Today I would like to share a recipe that I came across recently from the Company's Coming "Whole Grains" cook book.
We really like to incorporate whole grains into our diet as much as possible, so when I spotted this recipe, I figured I'd give it a try... We *loved* it! And sometimes, good whole grain recipes are hard to come by. The only downside is that quinoa can sometimes be expensive. I might try another grain at some point and see how it turns out! Either way, it makes a really great side dish to round out a meal (gotta have your fibre!) And it is also great if you are hosting a vegetarian guest!
1 tsp Canola Oil
1/2 cup chopped green pepper
1/2 cup chopped onion
1/2 cup finely chopped celery
1/4 cup finely chopped carrot
1 1/4 cups Vegetable cocktail juice (V8 for example)
3/4 cups Water
1/4 tsp Salt
1 cup Quinoa, rinsed and drained
(Note: Quinoa is a South American Grain that can usually be found in your local bulk foods store or sometimes in the grains department of your grocery store. To rinse it, I usually just place the grains in a fine sieve and rinse thoroughly.)
Heat canola oil in medium saucepan on medium heat. Add next 4 ingredients.
Cook, uncovered, for about 5 min., stirring often, until onion is softened.
Add next 3 ingredients.

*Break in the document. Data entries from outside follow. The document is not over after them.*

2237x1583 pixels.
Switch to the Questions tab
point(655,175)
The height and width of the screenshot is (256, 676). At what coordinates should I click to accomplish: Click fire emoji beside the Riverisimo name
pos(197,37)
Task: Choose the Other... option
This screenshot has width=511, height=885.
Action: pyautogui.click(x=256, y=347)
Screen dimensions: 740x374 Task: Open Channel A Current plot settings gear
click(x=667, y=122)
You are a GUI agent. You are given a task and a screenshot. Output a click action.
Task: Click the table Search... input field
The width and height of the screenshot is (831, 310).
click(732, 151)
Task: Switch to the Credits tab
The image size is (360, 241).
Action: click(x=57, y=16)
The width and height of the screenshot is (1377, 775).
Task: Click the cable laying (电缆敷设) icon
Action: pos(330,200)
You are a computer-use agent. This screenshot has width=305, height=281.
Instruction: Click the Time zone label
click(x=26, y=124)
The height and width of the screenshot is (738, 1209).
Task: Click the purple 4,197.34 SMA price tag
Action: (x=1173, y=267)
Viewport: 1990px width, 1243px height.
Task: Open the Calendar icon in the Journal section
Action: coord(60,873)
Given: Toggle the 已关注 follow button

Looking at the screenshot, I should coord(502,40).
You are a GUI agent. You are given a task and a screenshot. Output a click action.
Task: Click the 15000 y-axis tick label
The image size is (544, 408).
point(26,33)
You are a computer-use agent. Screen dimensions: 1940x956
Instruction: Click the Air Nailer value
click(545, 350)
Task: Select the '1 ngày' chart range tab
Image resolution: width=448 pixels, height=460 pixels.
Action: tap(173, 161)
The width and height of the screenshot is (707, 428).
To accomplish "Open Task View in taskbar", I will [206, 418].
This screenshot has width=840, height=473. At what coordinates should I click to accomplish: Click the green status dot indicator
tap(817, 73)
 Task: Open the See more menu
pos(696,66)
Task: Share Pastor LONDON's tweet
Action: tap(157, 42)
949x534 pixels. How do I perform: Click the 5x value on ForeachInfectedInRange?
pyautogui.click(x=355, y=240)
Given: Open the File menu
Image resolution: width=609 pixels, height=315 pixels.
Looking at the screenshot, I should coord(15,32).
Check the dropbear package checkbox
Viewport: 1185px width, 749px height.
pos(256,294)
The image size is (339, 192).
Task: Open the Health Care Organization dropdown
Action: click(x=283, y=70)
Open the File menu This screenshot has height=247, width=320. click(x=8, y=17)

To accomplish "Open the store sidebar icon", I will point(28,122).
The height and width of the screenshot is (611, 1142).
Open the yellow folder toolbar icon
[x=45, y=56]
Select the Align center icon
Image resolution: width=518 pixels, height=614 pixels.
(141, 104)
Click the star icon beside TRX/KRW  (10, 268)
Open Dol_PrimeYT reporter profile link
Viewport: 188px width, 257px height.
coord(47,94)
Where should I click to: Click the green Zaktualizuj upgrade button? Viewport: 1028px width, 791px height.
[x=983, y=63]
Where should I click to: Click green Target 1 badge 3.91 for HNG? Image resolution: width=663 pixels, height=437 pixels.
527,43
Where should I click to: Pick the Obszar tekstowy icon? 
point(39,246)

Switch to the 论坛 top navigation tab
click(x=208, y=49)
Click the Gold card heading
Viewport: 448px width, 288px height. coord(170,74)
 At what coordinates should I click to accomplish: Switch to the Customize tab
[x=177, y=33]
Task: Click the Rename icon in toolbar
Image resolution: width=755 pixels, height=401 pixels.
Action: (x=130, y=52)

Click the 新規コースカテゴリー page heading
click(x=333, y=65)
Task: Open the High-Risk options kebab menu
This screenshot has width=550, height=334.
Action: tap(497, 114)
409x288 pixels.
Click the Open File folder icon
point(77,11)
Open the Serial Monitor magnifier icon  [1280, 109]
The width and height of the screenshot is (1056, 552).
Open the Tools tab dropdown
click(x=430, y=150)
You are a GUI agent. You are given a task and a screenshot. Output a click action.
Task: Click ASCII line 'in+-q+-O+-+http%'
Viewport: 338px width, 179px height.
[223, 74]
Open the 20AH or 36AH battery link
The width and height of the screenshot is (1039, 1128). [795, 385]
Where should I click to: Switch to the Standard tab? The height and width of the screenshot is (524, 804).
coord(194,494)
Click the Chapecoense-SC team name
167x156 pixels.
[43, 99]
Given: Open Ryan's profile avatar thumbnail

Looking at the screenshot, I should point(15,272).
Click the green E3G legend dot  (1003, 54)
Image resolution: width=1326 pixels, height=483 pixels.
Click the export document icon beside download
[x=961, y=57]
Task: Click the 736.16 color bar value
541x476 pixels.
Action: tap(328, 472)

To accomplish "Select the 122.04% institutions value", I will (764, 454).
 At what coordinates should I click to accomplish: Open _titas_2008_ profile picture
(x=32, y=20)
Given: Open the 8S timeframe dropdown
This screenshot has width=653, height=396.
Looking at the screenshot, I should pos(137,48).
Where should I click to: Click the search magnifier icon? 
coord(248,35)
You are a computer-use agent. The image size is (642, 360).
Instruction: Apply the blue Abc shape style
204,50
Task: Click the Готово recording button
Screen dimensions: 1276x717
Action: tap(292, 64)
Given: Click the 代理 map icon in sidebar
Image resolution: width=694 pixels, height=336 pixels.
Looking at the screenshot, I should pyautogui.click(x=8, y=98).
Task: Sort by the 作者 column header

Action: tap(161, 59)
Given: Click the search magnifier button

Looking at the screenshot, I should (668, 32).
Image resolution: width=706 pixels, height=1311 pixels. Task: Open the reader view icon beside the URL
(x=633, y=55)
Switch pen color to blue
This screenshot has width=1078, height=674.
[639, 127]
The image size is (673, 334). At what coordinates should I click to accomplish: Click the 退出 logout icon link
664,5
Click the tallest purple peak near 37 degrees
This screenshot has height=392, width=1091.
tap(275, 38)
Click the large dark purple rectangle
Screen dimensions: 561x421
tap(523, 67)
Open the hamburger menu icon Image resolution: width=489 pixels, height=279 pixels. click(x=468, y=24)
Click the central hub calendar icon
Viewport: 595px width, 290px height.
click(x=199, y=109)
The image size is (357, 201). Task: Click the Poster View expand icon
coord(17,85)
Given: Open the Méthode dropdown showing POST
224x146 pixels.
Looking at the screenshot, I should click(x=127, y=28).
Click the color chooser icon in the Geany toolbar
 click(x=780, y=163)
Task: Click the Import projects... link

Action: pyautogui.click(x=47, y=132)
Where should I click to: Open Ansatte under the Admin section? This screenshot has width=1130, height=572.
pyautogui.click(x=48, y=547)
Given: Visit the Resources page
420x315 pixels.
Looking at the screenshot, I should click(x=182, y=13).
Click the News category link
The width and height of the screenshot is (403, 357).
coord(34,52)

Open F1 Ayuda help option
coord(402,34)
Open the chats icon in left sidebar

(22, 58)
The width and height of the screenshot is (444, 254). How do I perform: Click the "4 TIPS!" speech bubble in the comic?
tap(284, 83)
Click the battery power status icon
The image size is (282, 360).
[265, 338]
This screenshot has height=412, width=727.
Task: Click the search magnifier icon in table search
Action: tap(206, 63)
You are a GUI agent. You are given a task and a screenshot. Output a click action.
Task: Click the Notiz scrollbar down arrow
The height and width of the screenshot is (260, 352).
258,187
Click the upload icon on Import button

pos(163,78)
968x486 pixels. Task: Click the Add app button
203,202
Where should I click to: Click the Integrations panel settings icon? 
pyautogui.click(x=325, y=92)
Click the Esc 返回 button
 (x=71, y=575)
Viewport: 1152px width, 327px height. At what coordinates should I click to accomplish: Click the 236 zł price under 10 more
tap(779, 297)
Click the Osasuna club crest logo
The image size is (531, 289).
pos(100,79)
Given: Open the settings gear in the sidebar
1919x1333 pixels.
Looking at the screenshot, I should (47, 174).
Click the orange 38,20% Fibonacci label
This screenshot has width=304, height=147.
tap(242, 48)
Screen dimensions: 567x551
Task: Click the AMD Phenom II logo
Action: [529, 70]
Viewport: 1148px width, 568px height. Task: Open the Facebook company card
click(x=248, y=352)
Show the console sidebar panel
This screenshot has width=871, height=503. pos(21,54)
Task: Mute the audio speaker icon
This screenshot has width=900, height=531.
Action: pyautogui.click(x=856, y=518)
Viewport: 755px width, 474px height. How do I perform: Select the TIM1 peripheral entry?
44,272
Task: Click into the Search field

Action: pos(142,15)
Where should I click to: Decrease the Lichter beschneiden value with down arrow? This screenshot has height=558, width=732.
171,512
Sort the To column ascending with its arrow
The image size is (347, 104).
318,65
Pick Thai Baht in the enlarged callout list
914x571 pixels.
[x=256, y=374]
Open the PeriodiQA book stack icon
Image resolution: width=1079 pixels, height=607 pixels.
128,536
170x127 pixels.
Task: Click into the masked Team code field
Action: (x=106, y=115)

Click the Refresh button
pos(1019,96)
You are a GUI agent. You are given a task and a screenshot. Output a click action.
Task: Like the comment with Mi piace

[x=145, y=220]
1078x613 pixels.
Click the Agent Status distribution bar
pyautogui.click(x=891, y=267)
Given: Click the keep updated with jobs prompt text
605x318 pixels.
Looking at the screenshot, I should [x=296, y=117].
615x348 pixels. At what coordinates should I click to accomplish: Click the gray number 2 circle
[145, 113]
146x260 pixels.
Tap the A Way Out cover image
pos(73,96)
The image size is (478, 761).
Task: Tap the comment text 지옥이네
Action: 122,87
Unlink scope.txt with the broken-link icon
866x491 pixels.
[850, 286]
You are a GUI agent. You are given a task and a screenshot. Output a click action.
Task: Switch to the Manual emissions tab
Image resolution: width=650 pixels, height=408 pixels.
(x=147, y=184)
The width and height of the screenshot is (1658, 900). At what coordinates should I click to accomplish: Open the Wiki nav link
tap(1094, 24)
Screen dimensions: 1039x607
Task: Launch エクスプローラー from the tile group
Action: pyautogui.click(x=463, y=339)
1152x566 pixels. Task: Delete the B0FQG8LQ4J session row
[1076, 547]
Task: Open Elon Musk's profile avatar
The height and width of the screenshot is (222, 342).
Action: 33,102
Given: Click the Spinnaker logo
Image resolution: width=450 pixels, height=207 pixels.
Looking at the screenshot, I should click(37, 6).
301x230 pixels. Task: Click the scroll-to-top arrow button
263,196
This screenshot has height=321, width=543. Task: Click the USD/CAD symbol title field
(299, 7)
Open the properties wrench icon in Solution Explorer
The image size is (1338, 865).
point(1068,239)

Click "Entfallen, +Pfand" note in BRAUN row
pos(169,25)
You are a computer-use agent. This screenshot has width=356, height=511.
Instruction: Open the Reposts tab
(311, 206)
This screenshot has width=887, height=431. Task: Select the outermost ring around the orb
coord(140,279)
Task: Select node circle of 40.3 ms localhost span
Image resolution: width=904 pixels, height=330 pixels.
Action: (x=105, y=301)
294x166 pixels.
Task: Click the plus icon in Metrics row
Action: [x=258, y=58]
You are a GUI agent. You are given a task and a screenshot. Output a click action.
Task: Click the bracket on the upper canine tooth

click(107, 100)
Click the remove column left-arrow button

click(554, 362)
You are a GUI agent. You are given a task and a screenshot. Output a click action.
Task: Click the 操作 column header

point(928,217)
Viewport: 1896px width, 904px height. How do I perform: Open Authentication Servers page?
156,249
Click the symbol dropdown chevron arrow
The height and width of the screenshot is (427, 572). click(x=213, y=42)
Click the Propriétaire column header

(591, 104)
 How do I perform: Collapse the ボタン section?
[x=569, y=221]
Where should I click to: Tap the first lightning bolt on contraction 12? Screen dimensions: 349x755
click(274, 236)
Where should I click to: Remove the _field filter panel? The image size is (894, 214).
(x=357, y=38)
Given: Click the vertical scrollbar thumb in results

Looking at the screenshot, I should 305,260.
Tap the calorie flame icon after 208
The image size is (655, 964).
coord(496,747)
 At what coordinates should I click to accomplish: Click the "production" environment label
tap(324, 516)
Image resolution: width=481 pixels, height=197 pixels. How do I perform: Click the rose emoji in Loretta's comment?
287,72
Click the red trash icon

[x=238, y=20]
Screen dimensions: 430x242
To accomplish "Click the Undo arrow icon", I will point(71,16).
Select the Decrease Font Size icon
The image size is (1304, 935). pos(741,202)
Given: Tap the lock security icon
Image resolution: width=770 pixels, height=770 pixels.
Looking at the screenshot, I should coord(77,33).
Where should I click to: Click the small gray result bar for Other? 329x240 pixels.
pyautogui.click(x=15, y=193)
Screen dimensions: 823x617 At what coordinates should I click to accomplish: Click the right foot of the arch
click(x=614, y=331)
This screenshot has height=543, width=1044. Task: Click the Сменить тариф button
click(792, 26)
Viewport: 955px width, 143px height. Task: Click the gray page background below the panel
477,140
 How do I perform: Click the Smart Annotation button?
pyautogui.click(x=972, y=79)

Stir. Bring to a boil. Add quinoa. Stir. Reduce heat to medium-low.
Simmer, covered, for about 25 minutes, without stirring, until quinoa is tender and liquid is absorbed.
Fluff with fork and serve!
Makes about 4 cups.
Nutritional Info (1cup): 202 Calories; 3.8 g fat (1.2g mono, 1.4g poly, 0.4g sat.); 0 mg cholesterol; 37 g carb; 4 g fibre; 7 g protein; 378 g sodium
Variations: If you don't have time to do the chopping of the vegetables, I have substituted with about 2 cups of a frozen vegetable mix (beans, carrots, peas, corn). It was still good! Although I do like the original suggestion for vegetables.